The amount of operating costs reported by the organization greatly
varies according to year. The group had declared more than 10
million yen for the four years in a row since 1998, but the sum
significantly dropped to the 2-million-yen level in 2004 and 2005.

The amount of office expenses should not wildly change, but the
group reported about 3.57 million yen in 2003 but only about 400,000
yen in 2005.

Before reporters, Akagi said: "Since the organization's office is in
my parents' home, rent has not been paid. The reported office
expenses include telephone, stamps, office equipment rental, and
other charges."

Akagi's another political organization whose office is situated in
the home of his wife's parents in Setagaya War, Tokyo, also reported
a total about 15 million yen in the ten-year period up to 2005,
according to its political funds reports submitted to the internal
affairs and communications minister.

The representative of the group said: "I succeeded the
representative post from my father about 10 years ago.
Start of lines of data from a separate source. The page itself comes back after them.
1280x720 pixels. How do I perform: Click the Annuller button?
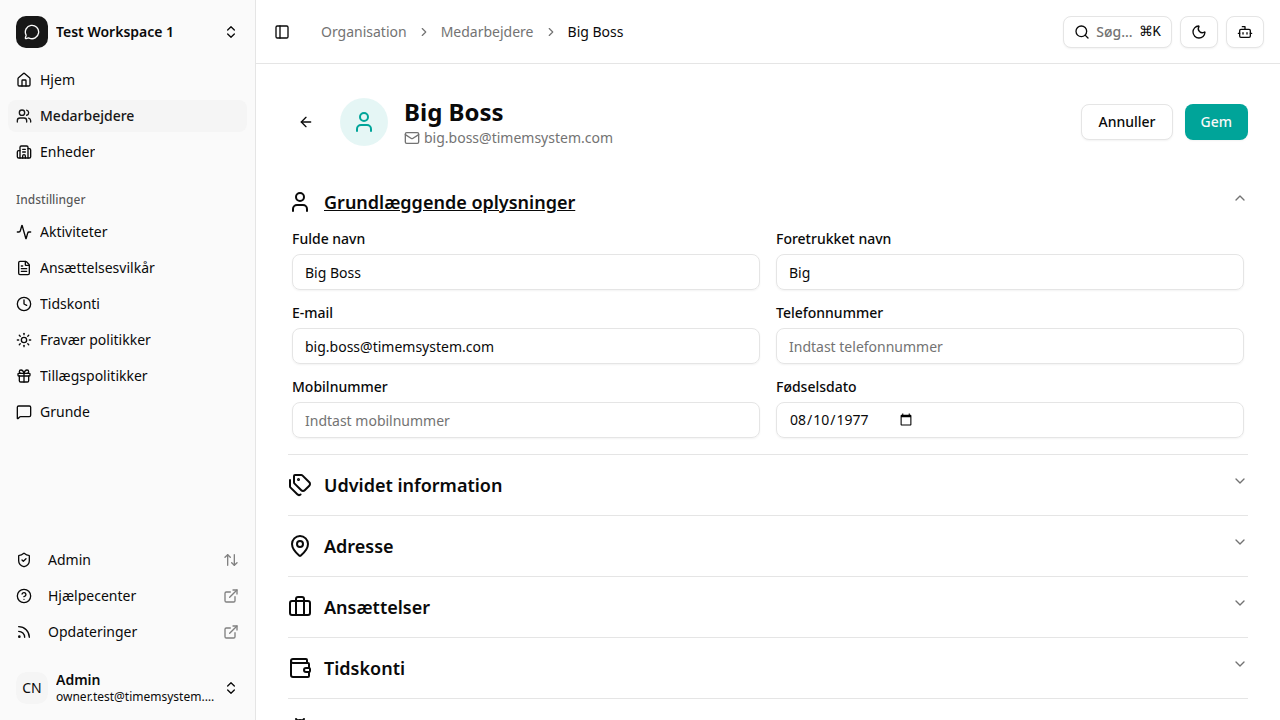tap(1126, 122)
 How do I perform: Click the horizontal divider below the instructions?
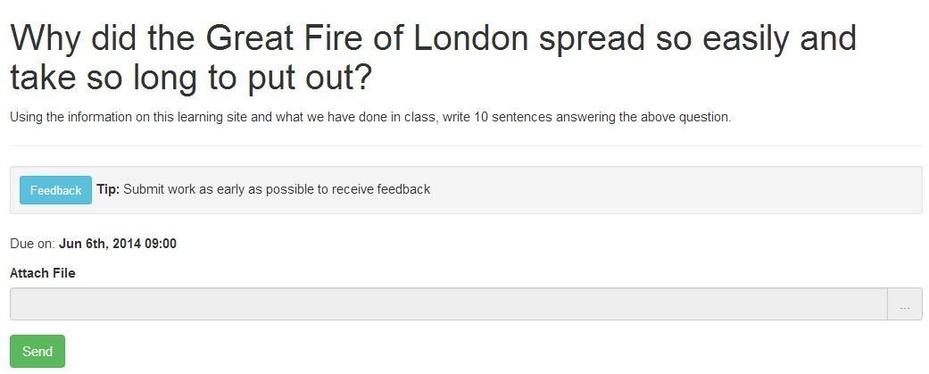[466, 146]
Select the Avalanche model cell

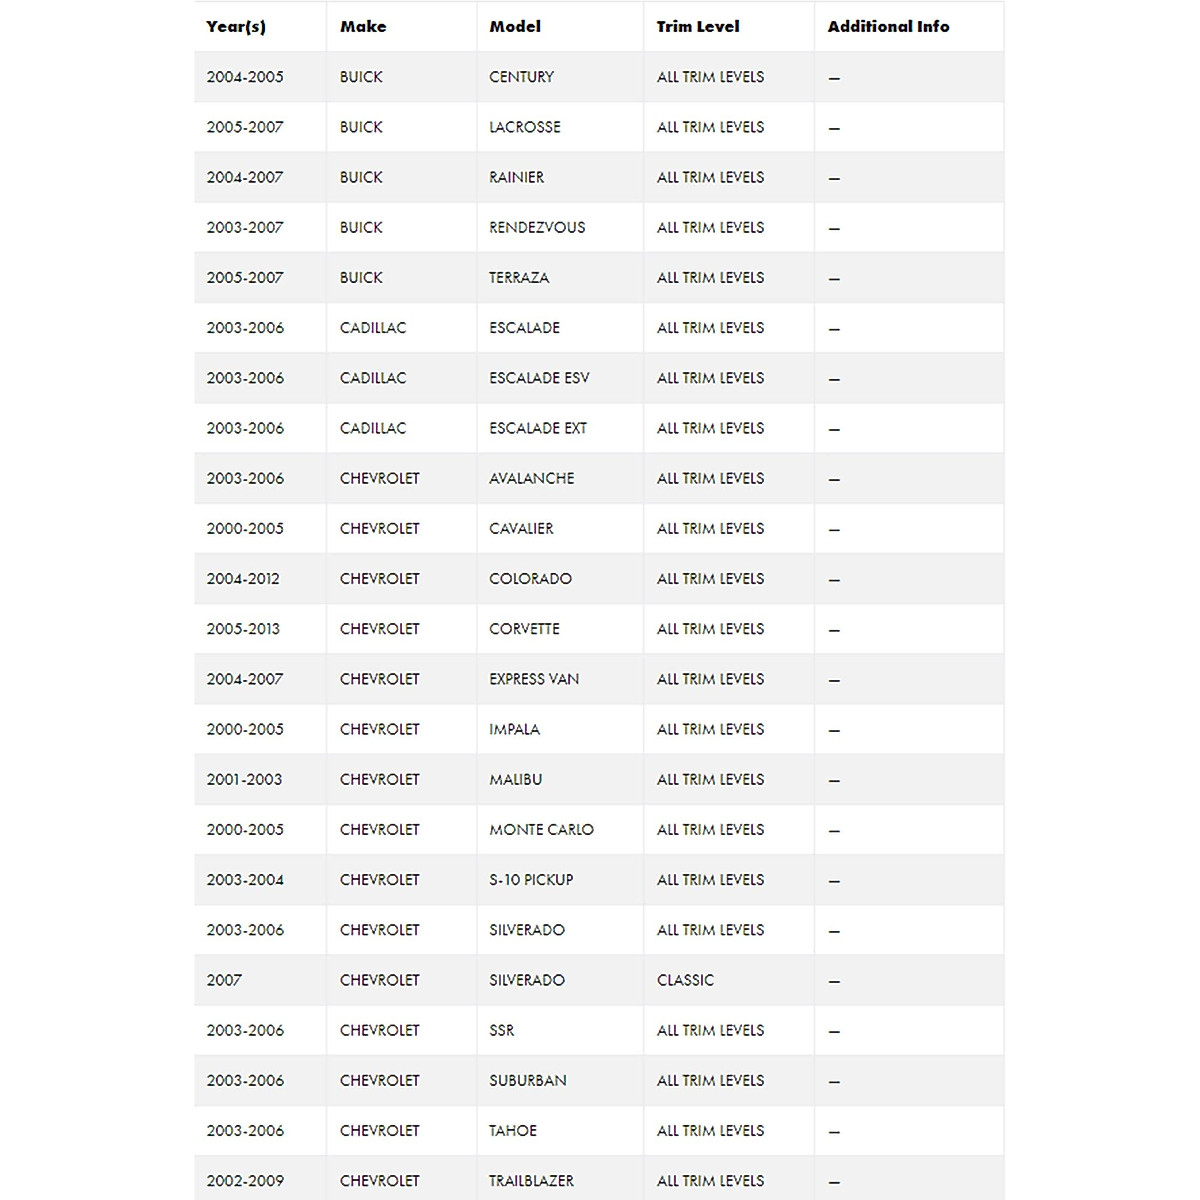[x=531, y=478]
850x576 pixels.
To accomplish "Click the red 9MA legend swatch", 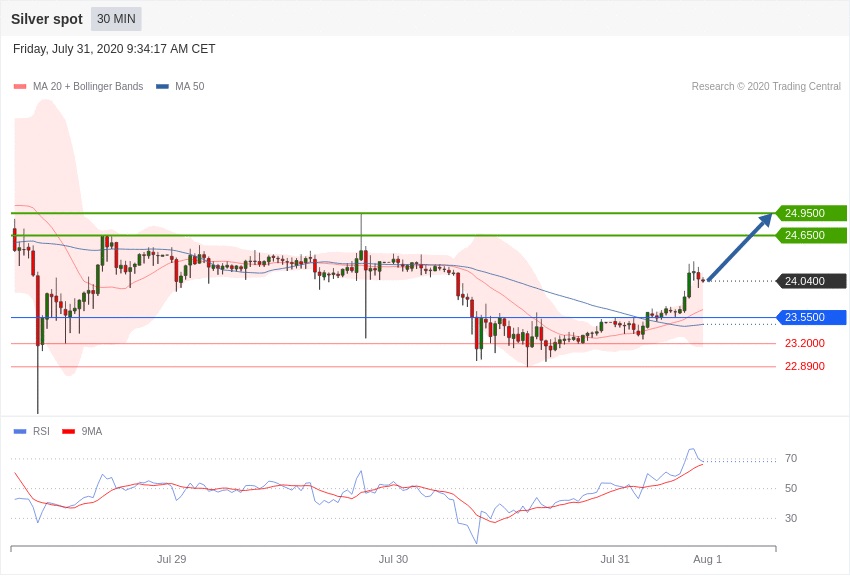I will tap(68, 432).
Farm Minister
Akagi's wife is my niece. I have just given my name, so I don't know
about any expenditures."

5) Prime minister turns down opposition camp's demand for dismissing

TOKYO SHIMBUN (Page 1) (Excerpts)
July 8, 2007

Prime Minister Shinzo Abe turned down a demand from opposition
parties that Agriculture, Forestry and Fisheries Minister Akagi be
dismissed over his political group's alleged accounting
irregularities. In the run-up to the House of Councillors election
on July 29, however, ruling party members might call for his
resignation if public criticism grows louder.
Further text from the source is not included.